(Dataset entries)

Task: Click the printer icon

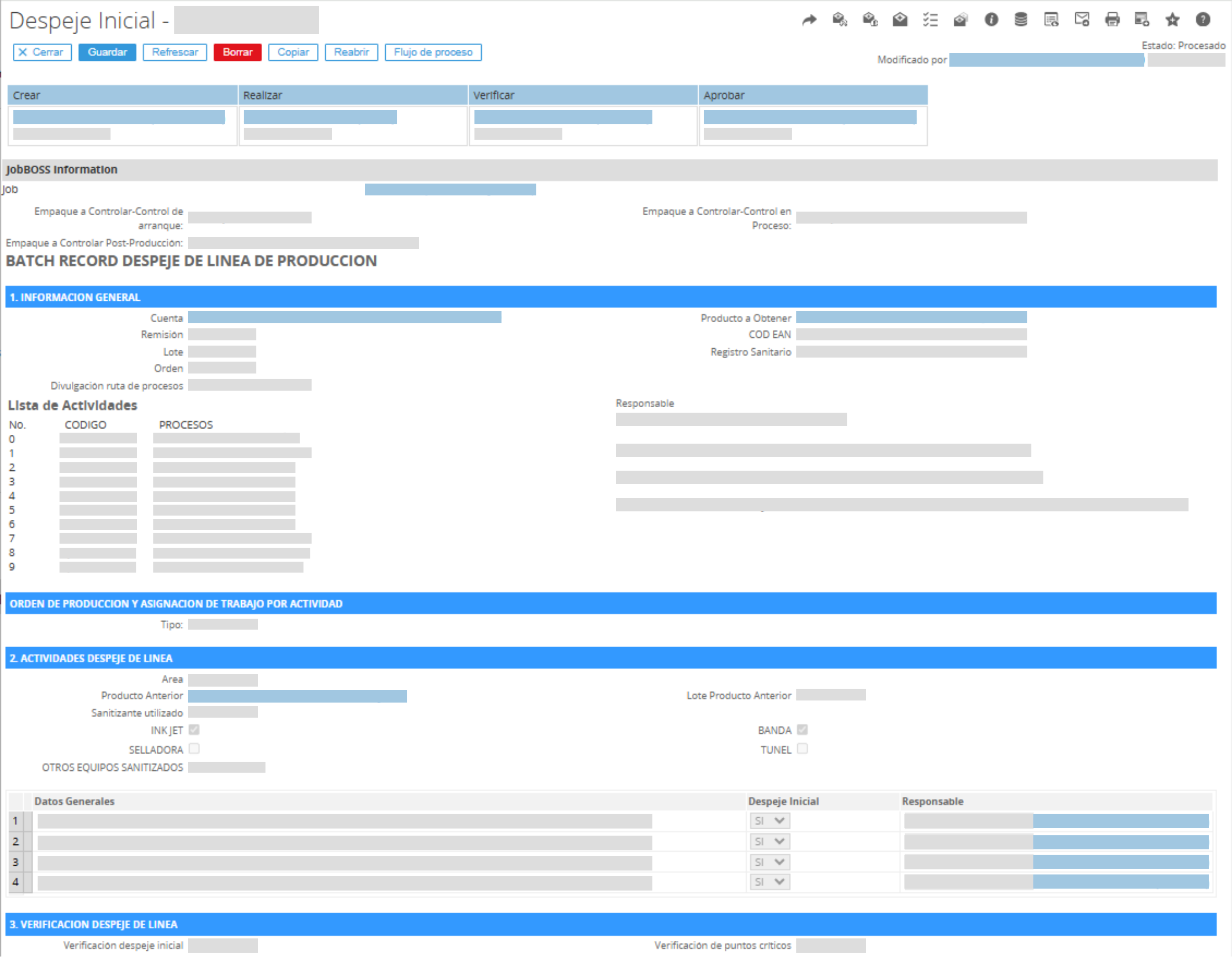Action: point(1112,20)
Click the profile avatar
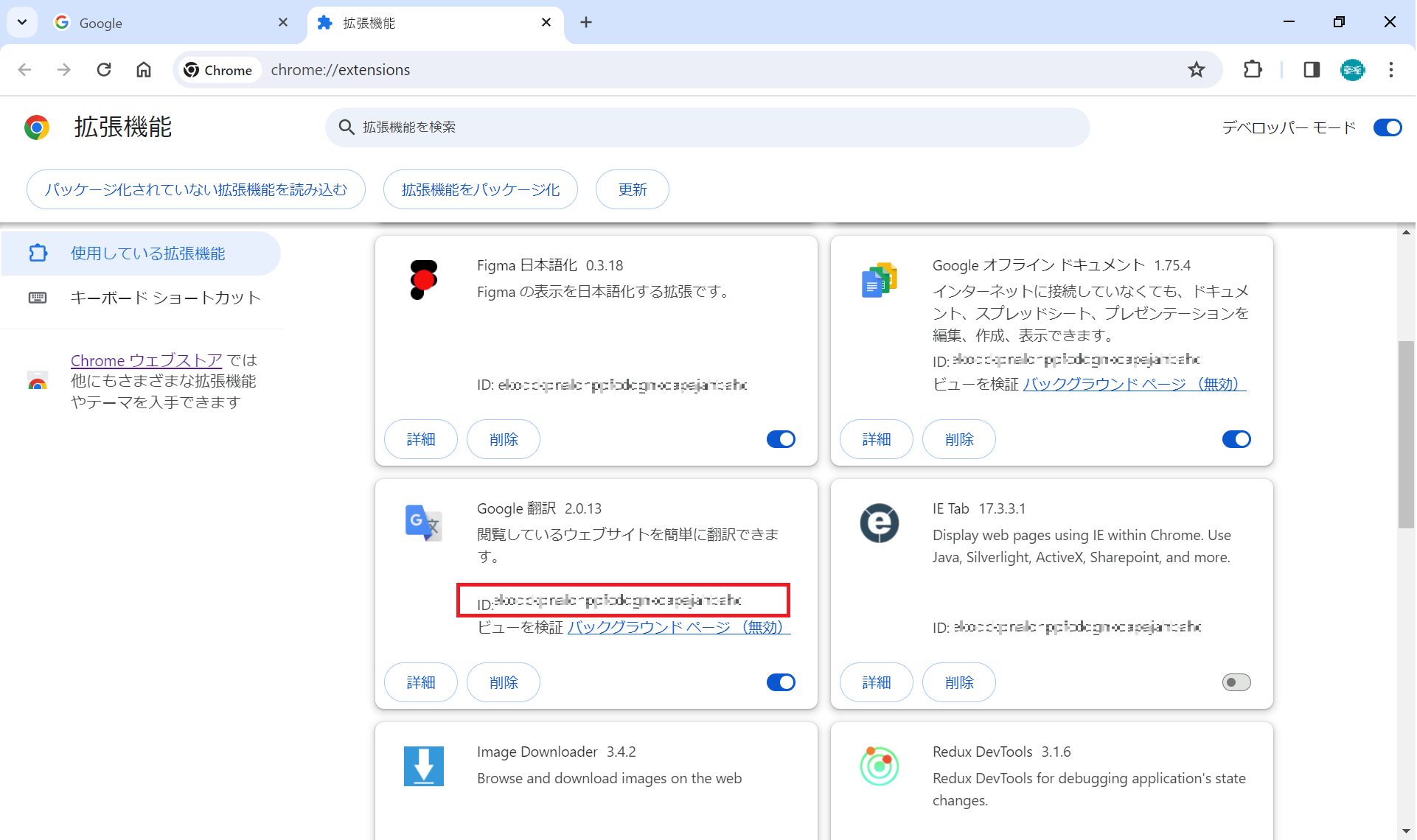Image resolution: width=1417 pixels, height=840 pixels. 1353,70
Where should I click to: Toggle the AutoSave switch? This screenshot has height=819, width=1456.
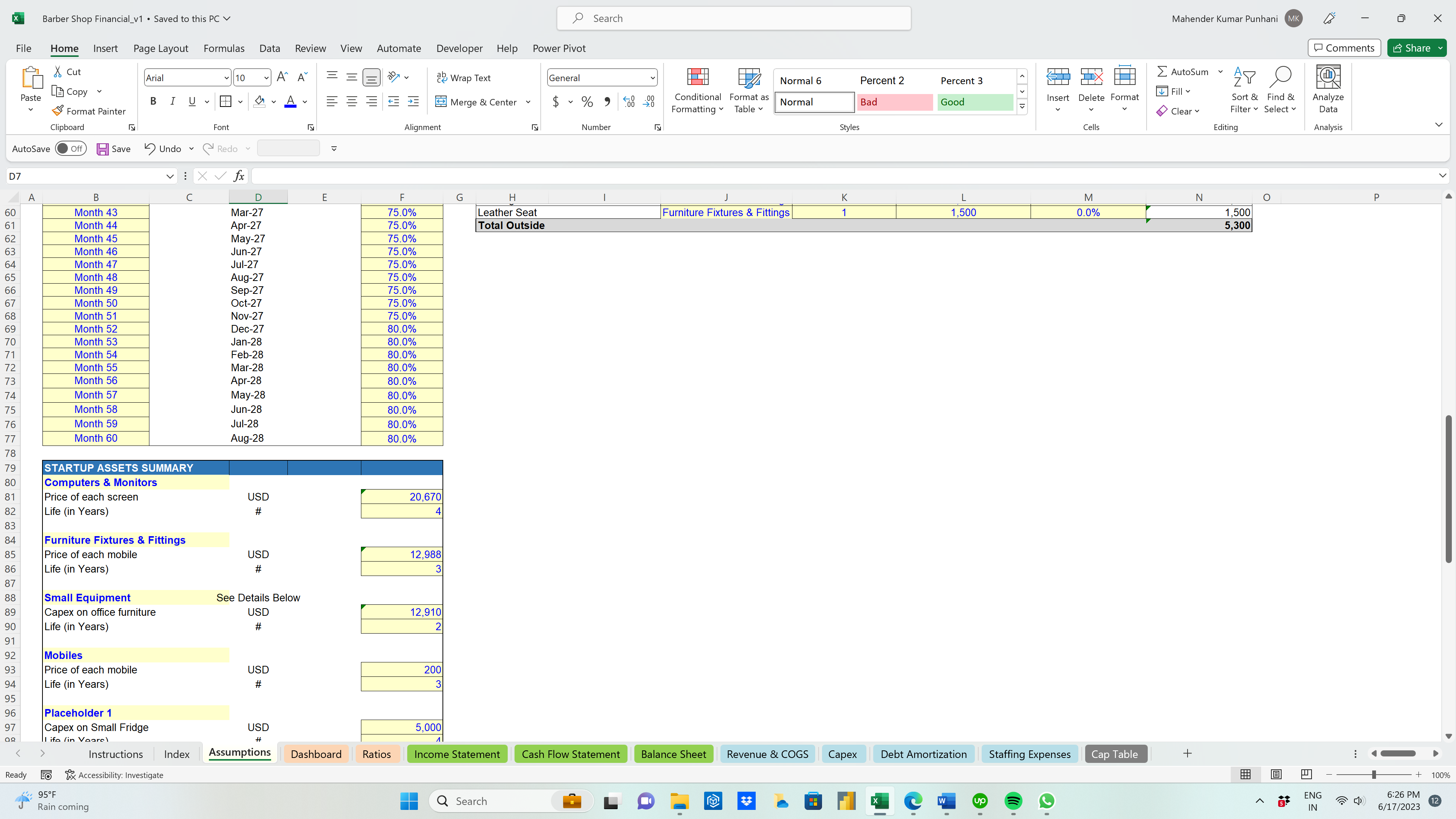pos(71,149)
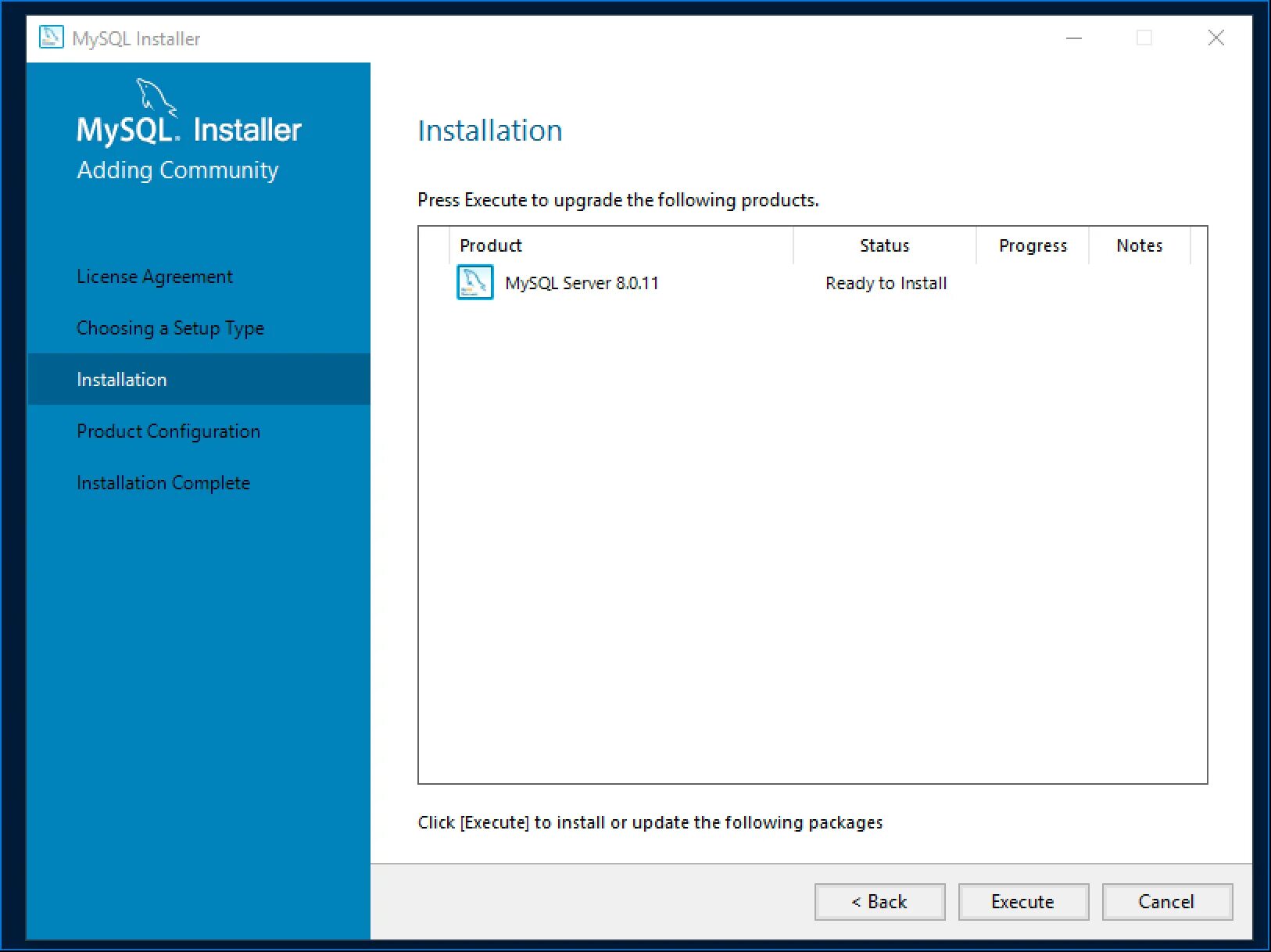Click the Status column header
The image size is (1271, 952).
tap(884, 245)
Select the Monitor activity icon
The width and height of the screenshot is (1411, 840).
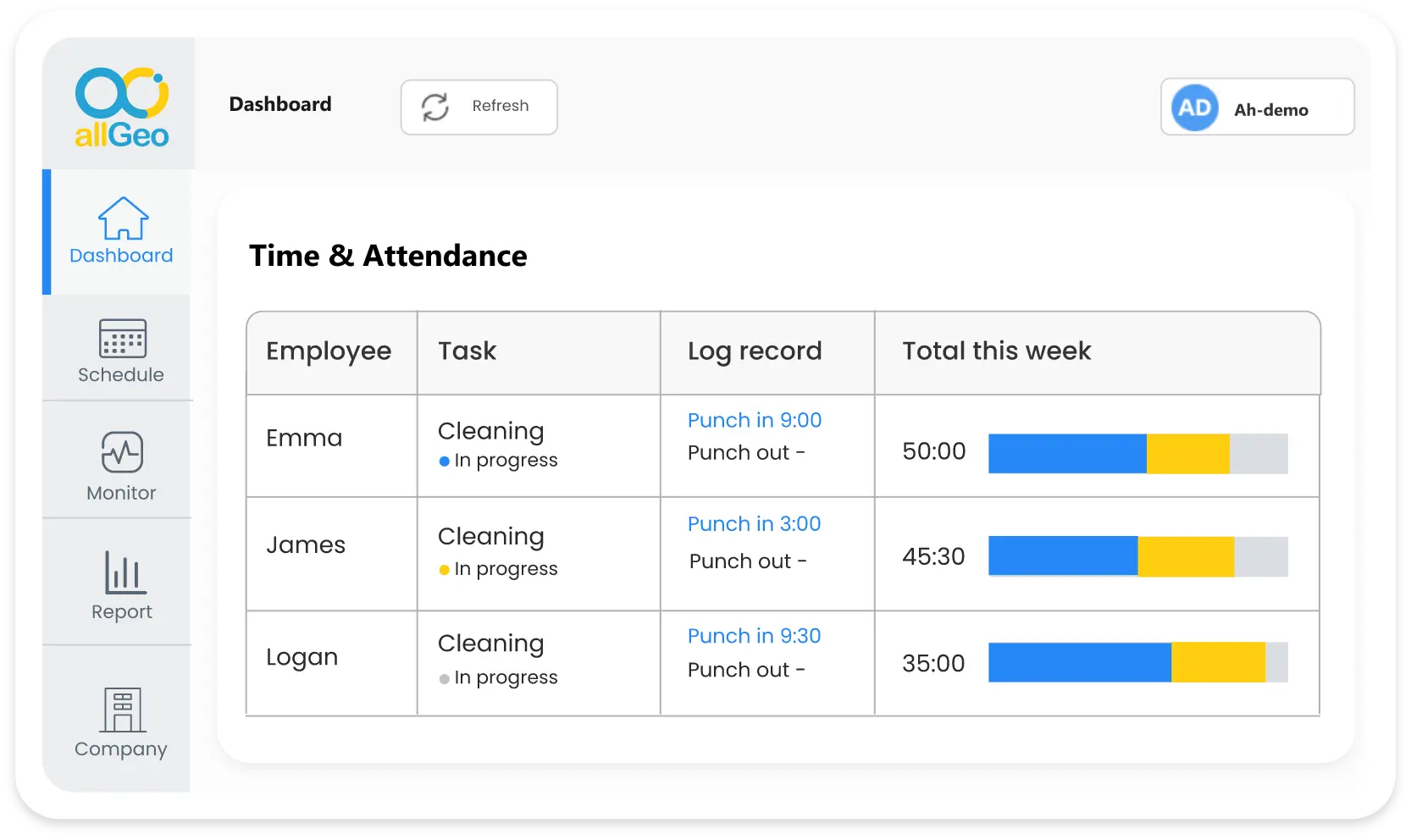(x=121, y=453)
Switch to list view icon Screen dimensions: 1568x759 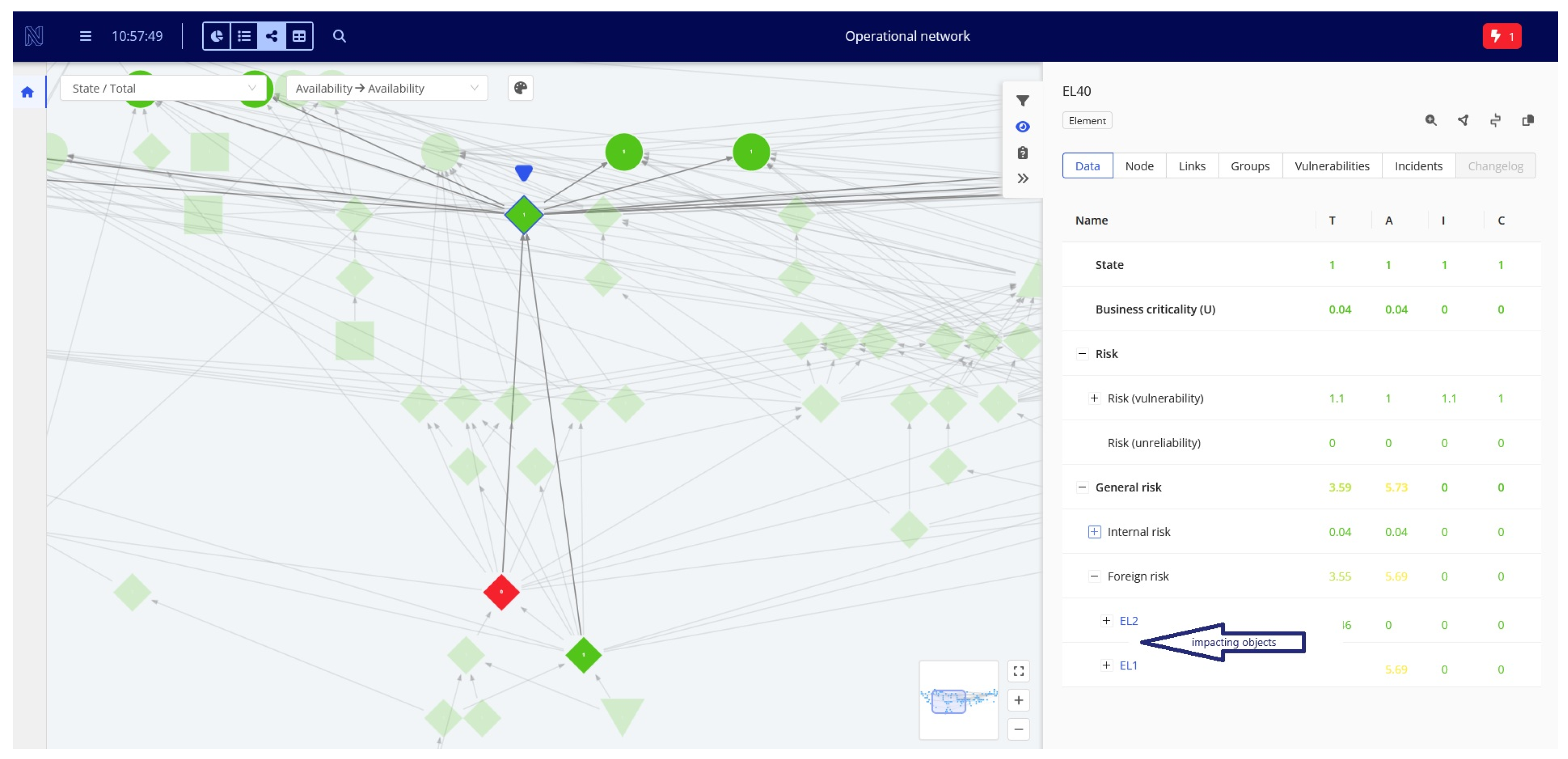(x=244, y=36)
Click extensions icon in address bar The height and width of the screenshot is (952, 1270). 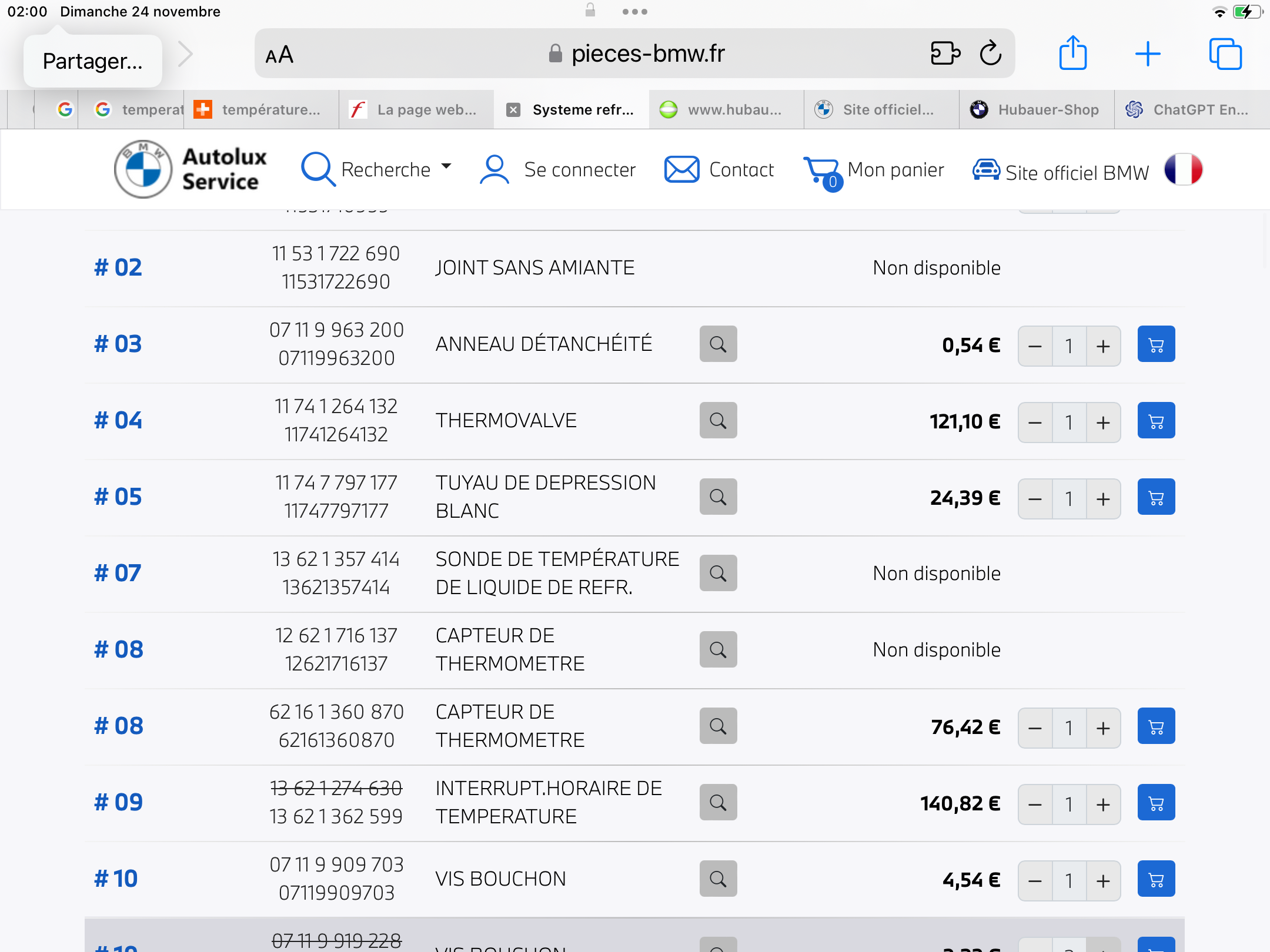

(End Dataset entries)

→ **Activity**
This exercise asks for an exact copy of the lines from the first one in the data through the line that contains "Select the Monitor activity icon", pictures excluded.

→ **Solution for this exercise**
Task: Click the printer icon

Action: point(1112,20)
Click the profile avatar
Image resolution: width=1417 pixels, height=840 pixels. 1353,70
Where should I click to: Toggle the AutoSave switch? This screenshot has height=819, width=1456.
pos(71,149)
Click the Status column header
The image size is (1271, 952).
tap(884, 245)
Select the Monitor activity icon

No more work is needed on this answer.